Cuando arrancó, el ordenador le pidió la contraseña, igual que sucedió cuando lo encendió la primera vez, durante el viaje de regreso de la India. Imaginó que los documentos también estarían protegidos.

Jan se quedó mirando la pantalla.

Tecleó la palabra «Pamira», pulsó «Enter».

Nada.

Aquello no era ninguna película.

Hizo un último intento antes de entregar el ordenador, el origen de todos sus males, males autoinfligidos gracias a su idiotez. Jan no dejaba de torturarse. Había tardado un poco en asimilar las posibles consecuencias de su comportamiento, pero ahora estaba recuperando el tiempo perdido.

Tendría que pedir disculpas a Kroeger.

A Pamira.

A Julia.

A Kluge.

Qué imbécil.

Mientras se felicitaba a sí mismo, oyó abrirse la puerta de la habitación de Andreas y Ulrike.

Era Andreas. Había reparado en la tenue luz de la pantalla procedente del salón y fue a saludar a su amigo antes de entrar en el baño. No sabía si se verían en el desayuno: él iba a levantarse tarde, necesitaba dormir, era una de las pocas ventajas de ser el jefe.

– ¿Qué estás tramando a estas horas? ¿Estás trabajando? -La mirada de Jan lo asustó-. ¿Qué pasa?

– Me parece estar viviendo una pesadilla.

– ¿Por el trabajo?

– Sí. ¿Te acuerdas de cuando tuve que presentar una estrategia para la India que al final no presenté?

– ¿Las famosas quinientas páginas?

Andreas se sentó en el sofá cama al lado de su amigo.

– Sí, ésas. Pero no te conté que cuando mi jefe entró en la sala de reuniones le oí decir al director general una frase en la que no puedo dejar de pensar.

– ¿Una frase?

– Sí: «He recibido el último informe. Por fin lo han entendido. ¡Ahora! Ahora que saben que morirán todos.»

– ¿«Que morirán todos»? -Andreas estaba impresionado. Tras una breve pausa preguntó-: Y ¿sabes lo que quiere decir?

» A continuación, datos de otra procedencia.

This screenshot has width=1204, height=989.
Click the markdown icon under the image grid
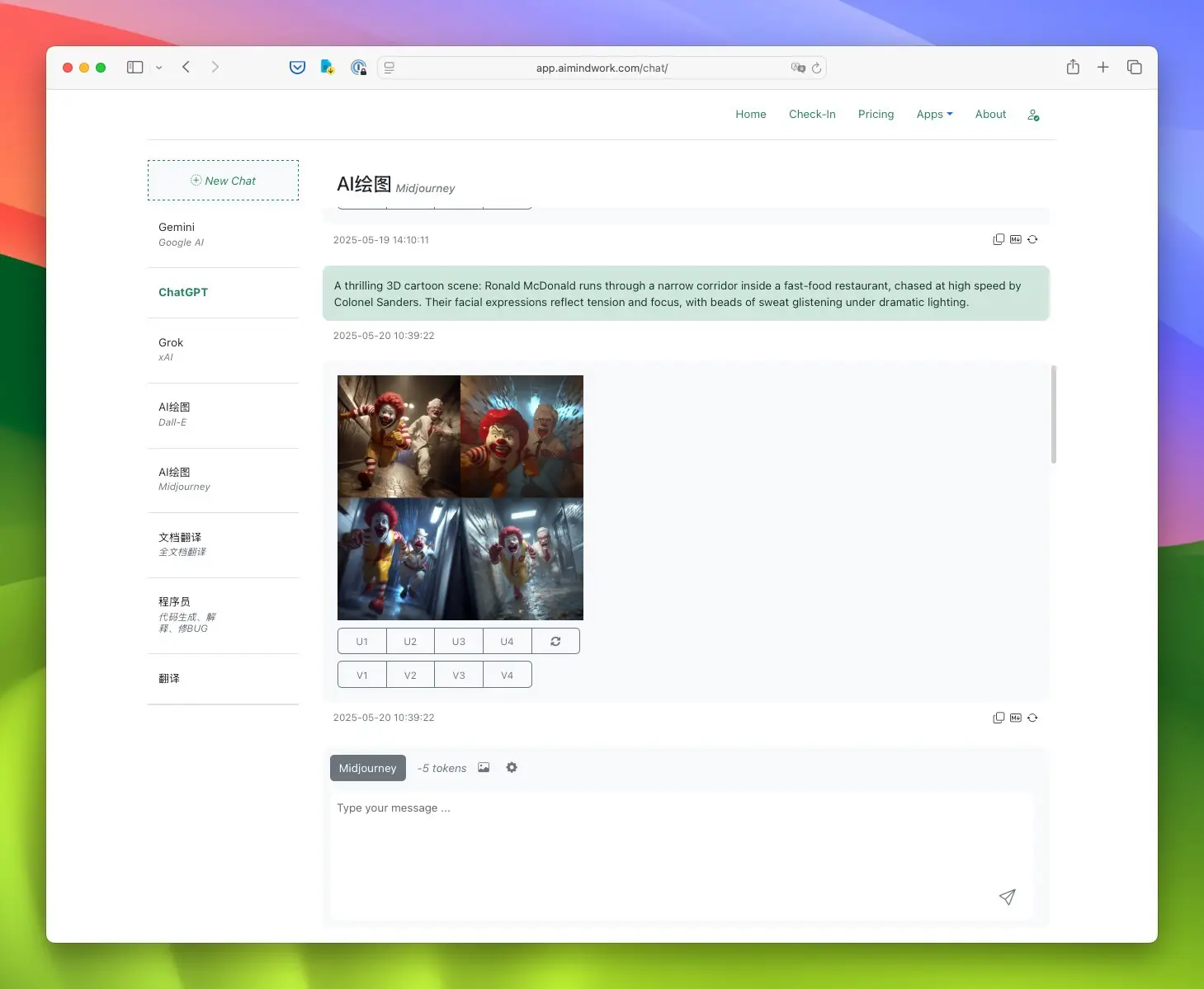1016,718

– Déjame terminar. Obviamente no tenía ni idea de lo que quería decir. Me lo he preguntado mil veces. Luego, cuando estaba en la India, en Bangalore, se me acercó el director de innovación tecnológica del centro. Prácticamente me agredió diciéndome que tenía conocimiento del verdadero motivo por el que íbamos a cerrar el centro. Quería dinero, estaba claro. Yo estaba cansado, me pareció que me estaba provocando, no sé cómo pero le mencioné una parte de la frase, «morirán todos», y él asintió.

– ¿Asintió?

– Sí.

– Pero ¿quiénes?

– Ahí voy. El director de innovación tecnológica llamó a Kluge después de comprender que yo no tenía ninguna posibilidad de negociar en nombre de la empresa, y él me llamó a mí. Tuve que decirle que le había oído pronunciar aquella frase en la sala de reuniones.

– ¿Y él qué dijo? -Andreas no podía dejar de interrumpir a su amigo, le costaba creer lo que estaba oyendo.

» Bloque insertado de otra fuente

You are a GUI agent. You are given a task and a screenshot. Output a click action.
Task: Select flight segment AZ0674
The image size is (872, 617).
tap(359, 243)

– Hoy…, ayer, en la oficina, Kluge me explicó lo que significaba.

– ¿Y qué significaba?

– Un segundo. Debes saber que la misma noche en que me vino al encuentro, el director de innovación tecnológica del centro murió.

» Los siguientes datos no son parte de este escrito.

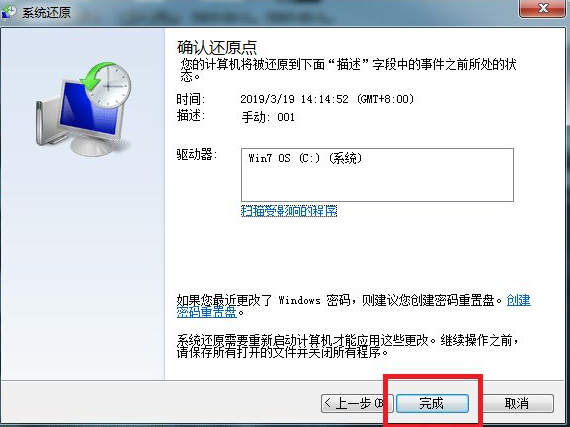Click the 完成 button to finish restore
570x427 pixels.
tap(432, 403)
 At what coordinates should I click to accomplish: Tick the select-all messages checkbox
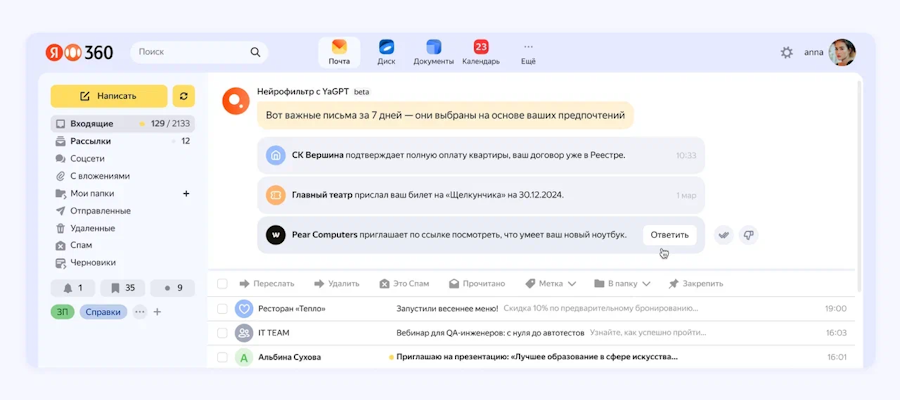coord(222,284)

– Es una broma. Me estás tomando el pelo.

– No. Y no sólo eso. Me dejó un mensaje poco antes de morir, en el buzón de voz, en el que me citaba en una calle de Bangalore. En la misma calle donde vivía su hija.

– ¿Y tú cómo lo sabías?

– Había leído el perfil empresarial del hombre, la dirección de su hija se mencionaba como persona de contacto en caso de emergencia.

– ¿Y cómo murió?

– Oficialmente se cayó por la escalera de su casa estando borracho.

– ¿Y tú te lo crees?

– Ahora sí, en ese momento, no. No sólo creía que lo habían matado, sino que además fui a casa de su hija, como me pedía en el mensaje. No sabía qué hacer, quizá lo hice sólo por desesperación, estaba destrozado, llevaba tres días sin dormir, me drogué…

– ¿Te drogaste?

– No importa, después te lo explico, estaba cansado, exhausto. Llegué frente a la casa de la mujer y llamé al timbre sin tener ni idea de lo que iba a decirle. Me presenté como el jefe de seguridad de la empresa y le pregunté si su padre tenía un ordenador en su casa. Me pareció natural pensar que, si ese hombre disponía de datos, datos comprometedores, los tendría en algún ordenador. La hija me dijo que su padre había usado su ordenador, así que se lo robé.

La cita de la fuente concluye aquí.